# Implantation failure



## katreekingsbury (Jul 30, 2011)

Hey ladies...

As u can see from my sig, my tx has been up and down with more lows then highs. 
I was confirmed that I'd had an implantation failure on my monday following a one off 10hour bleed on Friday. 
I've been feeling pretty crap as u can imagine, and today I've started bleeding again! 
I find this all so much to deal with. I'm either bleeding or I'm not? 
Has anyone else had on off bleeding where u can go a few days with nothing, then all of a sudden get those dreaded cramps, metal taste in ya mouth then.. Woosh.... The wicked witch arrives!!!!! 

I'm feeling really down & exhausted & even eating bags after bags of crisps, and bars after bars of chocolate doesn't make it better (it's made me feel ft as I've put on an almighty stone after being off work for 4weeks,sitting around for 3 of them and now the 4th I'm stuffing!) 

 please someone help me out of this hole! It's so crap to be here... And I really want it so bad!
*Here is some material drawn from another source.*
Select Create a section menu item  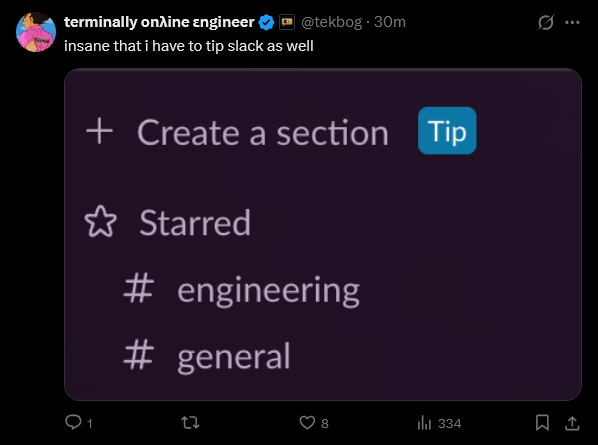(263, 132)
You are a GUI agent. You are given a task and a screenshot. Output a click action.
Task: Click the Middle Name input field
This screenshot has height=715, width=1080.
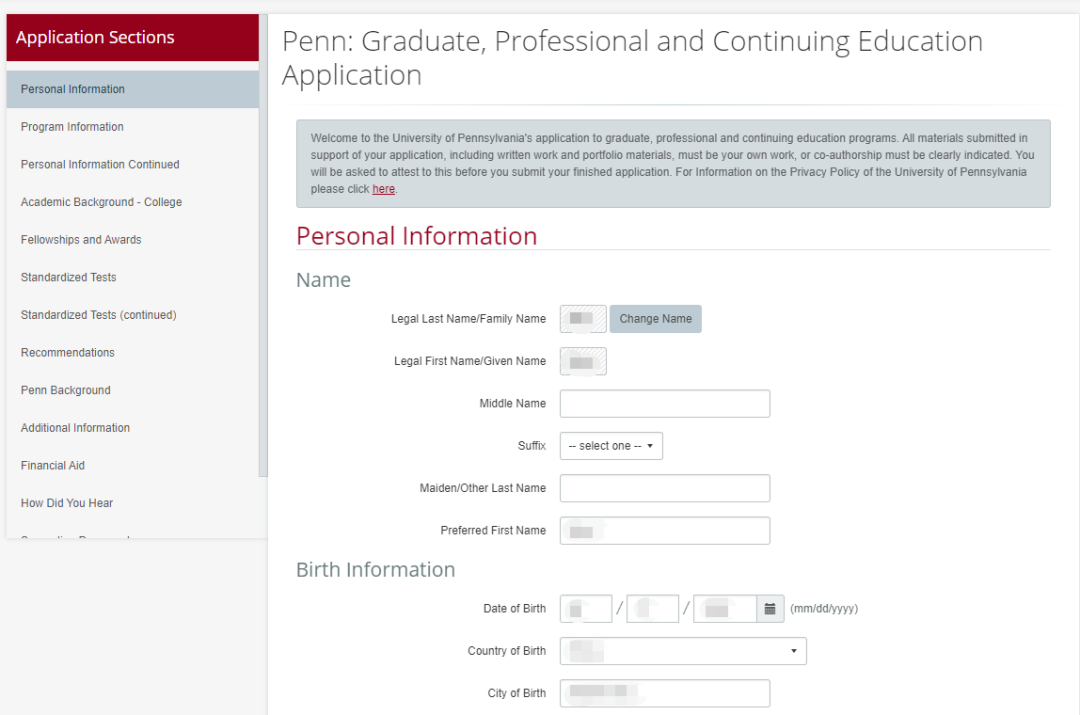665,404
I'm so sad


----------



## Juls78 (May 2, 2009)

awww hun, wish i could offer some words of advice. 

Give yourself some time to grieve over this- it is such a horrile process.     

julsxx


----------



## katreekingsbury (Jul 30, 2011)

Thanks jules... This whole process is so draining and exhausting. 
I'm just hoping I get some mental and physical strength bk soon xxx


----------



## Kaybee (Nov 8, 2010)

Hi Katree. 
I didn't want to read and not reply. I am so sorry for your loss    
I know exactly where you are coming from by feeling though you are in a hole.. Eating bags and bags of crisps and bars of chocolate is just your way of escaping the pain. I buy packets of cigarettes - and that is far far worse!
I don't know how well you feel to go out and walk but if I were you, i'd try my absolute hardest tomorrow to get up, get a nice big bath, get some nice comfy shoes and clothes on,  and go for a nice long walk. Treat yourself to lunch, cappucino's and a big cream cake and do your thinking outside of those 4 walls.
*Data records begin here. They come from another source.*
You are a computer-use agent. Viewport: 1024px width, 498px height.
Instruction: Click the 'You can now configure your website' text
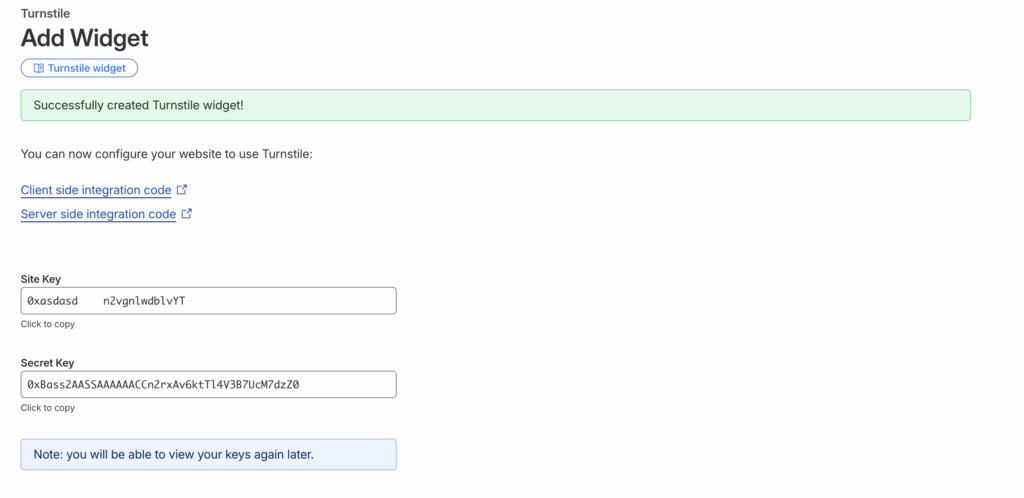click(167, 154)
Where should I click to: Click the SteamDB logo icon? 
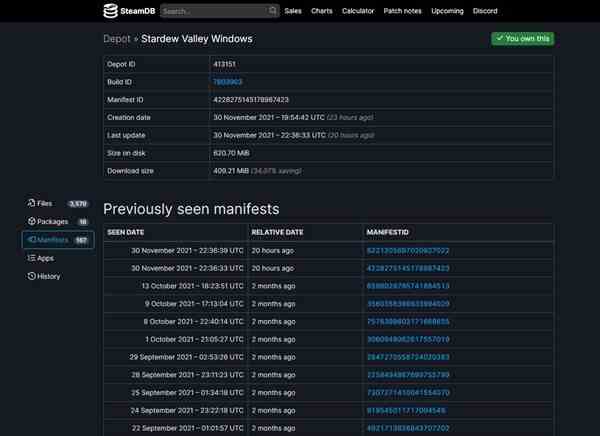point(110,11)
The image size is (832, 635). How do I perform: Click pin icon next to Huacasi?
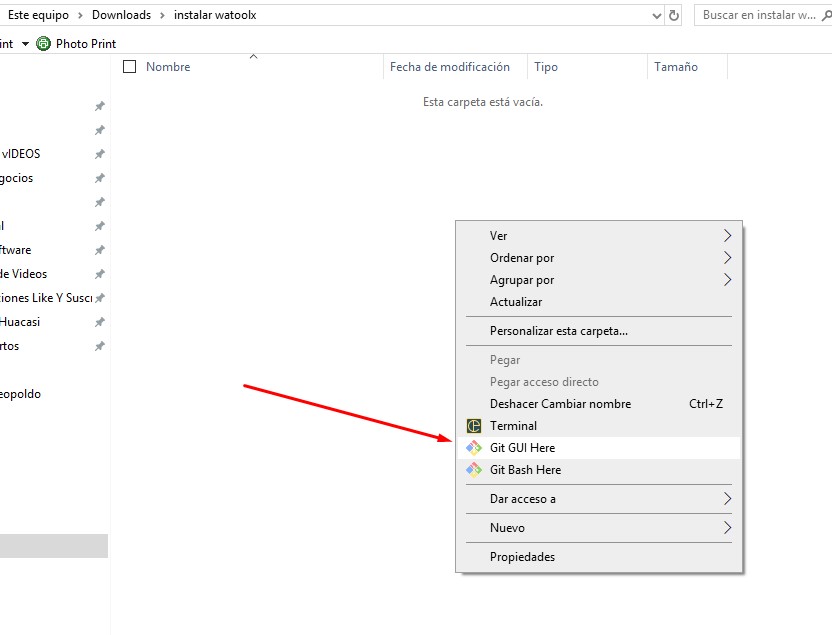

Regarding the bleeding. m/c's are never the same for everyone. I bled for 13 days until big wooshes of blood for about 2 days. It was the most horrendous time of my life. I felt so alone.   I had hardly any pain at all, just great blood loss from which I passed whilst laying down! I should probably have been in hospital looking back.. 

Anyway, regardless of the weather tomorrow, get up , get ready and go out and treat yourself to anything you want. Look for the nice things in the world when you are out.
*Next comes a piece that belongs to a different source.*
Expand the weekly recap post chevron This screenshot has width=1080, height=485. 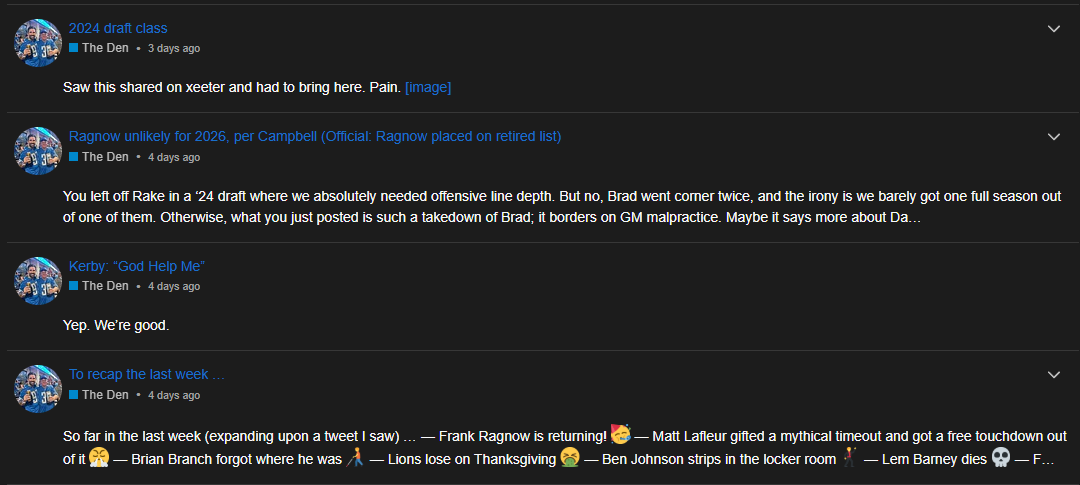point(1053,375)
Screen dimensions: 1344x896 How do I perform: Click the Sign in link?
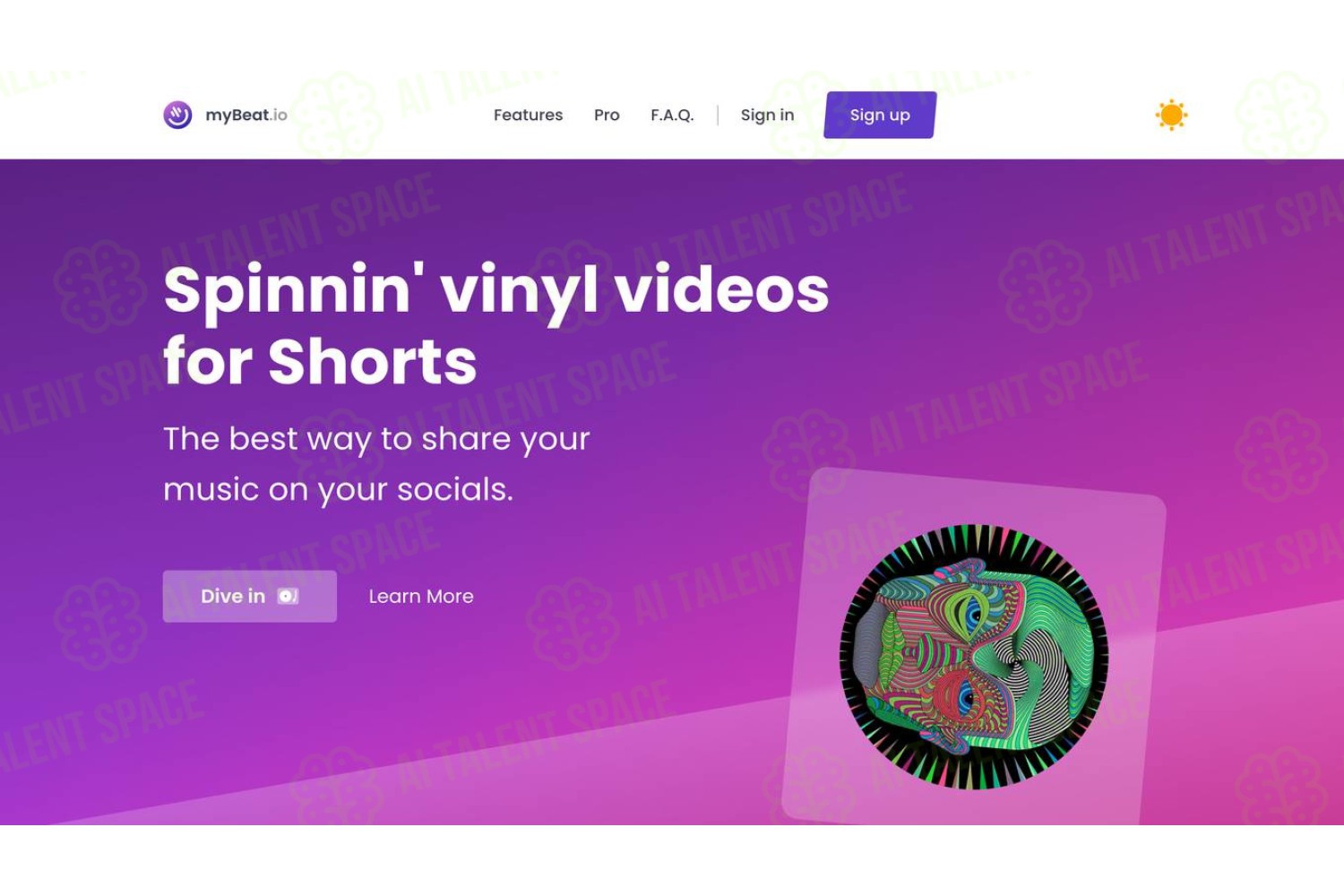(x=767, y=115)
A big girly hug to you my dear


----------



## katreekingsbury (Jul 30, 2011)

Thank you for ur reply Kaybee... So kind of u to take the time to read and leave a message. 

I have got up today and dressed as iv gota have more bloods taken, so I'm out and about. This afternoon I'm planning in walking to high street to get some fresh air and have a look about. 
I don't know I'm finding it so difficult because I'm usually such a strong person... I think perhaps its because I put too much pressure on myself for this to work. 

Thanks again for ur support     to you and I pray   your immune testing helps for ur future treatment xxxxx


----------



## Greeniebop is a mummy (Jan 17, 2010)

Hi Katree,

I just wanted to say Hi.I got a BFN on test day but I had on off spotting and metal taste in mouth and then the cramps started but no AF just a BFN. Well AF has now been with me for 3 days and its been a horrific one just to add insult to injury. It is so damn hard and it creeps up on you but it does get more manageable and today I took the first steps to getting 'my life' back so I went to the gym and do you know what I feel a little bit better about myself. I could still cry at the drop of a hat but someone once said to me that crying is healing so to let it out.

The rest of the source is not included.